Bi-Directional Management of Child Objects
Another option is to manage parent-child relationships bi-directionally. An advantage to this is that each child "knows" about its parent, and the parent "knows" about the child objects, simplifying graph navigation (e.g. allowing a child object to find its sibling objects). The biggest drawback is that the relationship state is redundant; for a given parent-child relationship, there is data in both the parent and child objects. This complicates ensuring resilient, atomic updates of the relationship information and makes transaction management more difficult. It also complicates ordered locking/update optimizations.
Exclusively owned objects may be managed as normal relationships (wrapping getters/setters around NamedCache methods), or the objects may be embedded directly (roughly analogous to "denormalizing" in database terms). Note that by denormalizing, data is not being stored redundantly, only in a less flexible format. However, since the cache schema is part of the application, and not a persistent component, the loss of flexibility is a non-issue as long as there is not a requirement for efficient ad hoc querying. Using an application-tier cache allows for the cache schema to be aggressively optimized for efficiency, while allowing the persistent (database) schema to be flexible and robust (typically at the expense of some efficiency).
The decision to inline child objects is dependent on the anticipated access patterns against the parent and child objects. If the bulk of cache accesses are against the entire object graph (or a substantial portion thereof), it may be optimal to embed the child objects (optimizing the "common path").

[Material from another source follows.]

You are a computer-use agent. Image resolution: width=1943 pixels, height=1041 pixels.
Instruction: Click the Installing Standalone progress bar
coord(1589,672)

To optimize access against a portion of the object graph (e.g. retrieving a single child object, or updating an attribute of the parent object), use an EntryProcessor to move as much processing to the server as possible, sending only the required data across the network.
Partition Affinity can be used to optimize colocation of parent and child objects (ensuring that the entire object graph is always located within a single JVM). This will minimize the number of servers involved in processing a multiple-entity request (queries, bulk operations, etc.). Affinity offers much of the benefit of denormalization without having any impact on application design. However, denormalizing structures can further streamline processing (e.g., turning graph traversal into a single network operation).

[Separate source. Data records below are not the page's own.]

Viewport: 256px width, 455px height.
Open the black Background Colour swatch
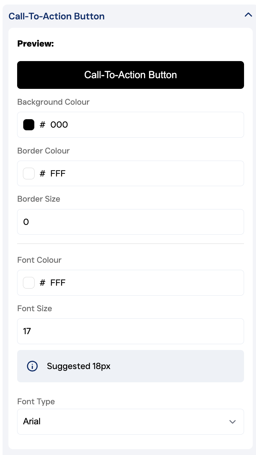coord(29,125)
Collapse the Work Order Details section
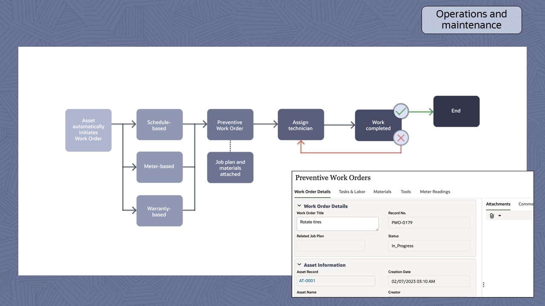This screenshot has width=545, height=306. coord(299,206)
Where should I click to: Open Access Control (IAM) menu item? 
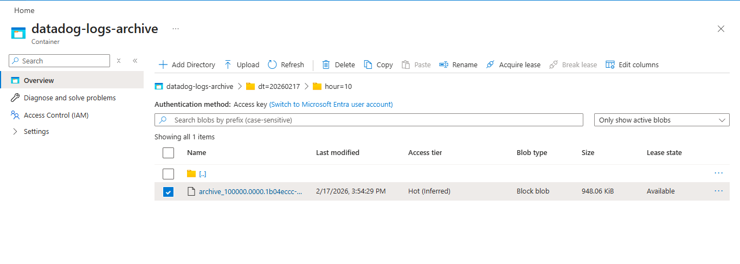click(56, 115)
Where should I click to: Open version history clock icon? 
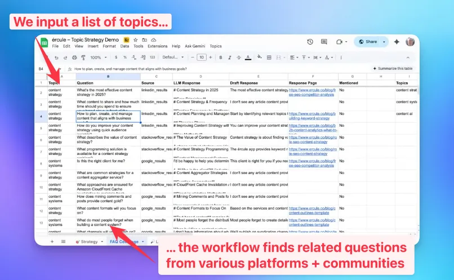[310, 42]
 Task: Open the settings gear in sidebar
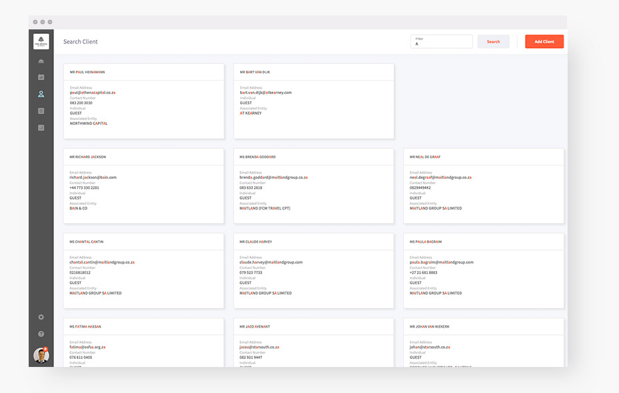tap(41, 317)
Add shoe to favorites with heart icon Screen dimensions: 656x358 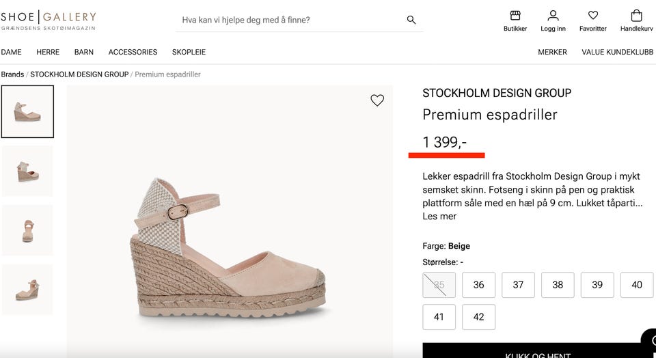(x=377, y=100)
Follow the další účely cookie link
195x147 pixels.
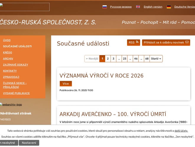[x=181, y=131]
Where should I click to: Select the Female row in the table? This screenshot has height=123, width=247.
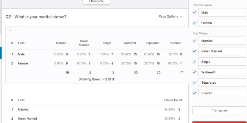23,63
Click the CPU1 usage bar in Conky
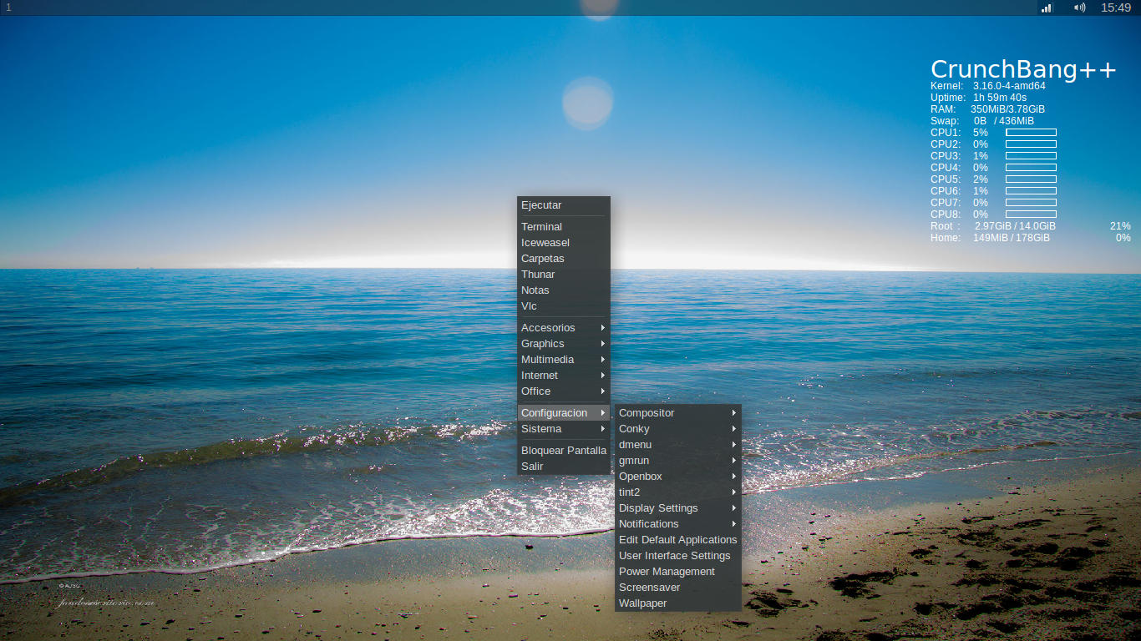The image size is (1141, 641). click(x=1030, y=132)
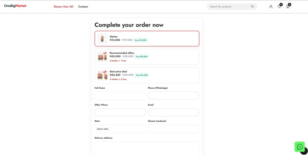308x155 pixels.
Task: Click the Delivery Address text area
Action: pyautogui.click(x=147, y=148)
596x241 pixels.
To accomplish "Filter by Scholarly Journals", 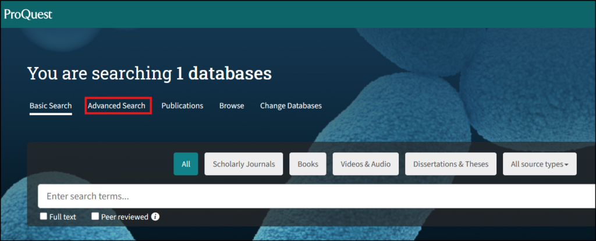I will [x=244, y=164].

Shared objects should be referenced via a typical "lazy getter" pattern. For read-only data, the returned object may be cached in a transient (non-serializable) field for subsequent access.
As usual, multiple-entity updates (e.g. updating both the parent and a child object) should be managed by the service layer.
Generally, when refactoring existing DAOs, the pattern is to split the existing DAO into an interface and two implementations (the original database logic and the new cache-aware logic). The application will continue to use the (extracted) interface. The database logic will be moved into a CacheStore module. The cache-aware DAO will access the NamedCache (backed by the database DAO). All DAO operations that can't be mapped onto a NamedCache will be passed directly to the database DAO.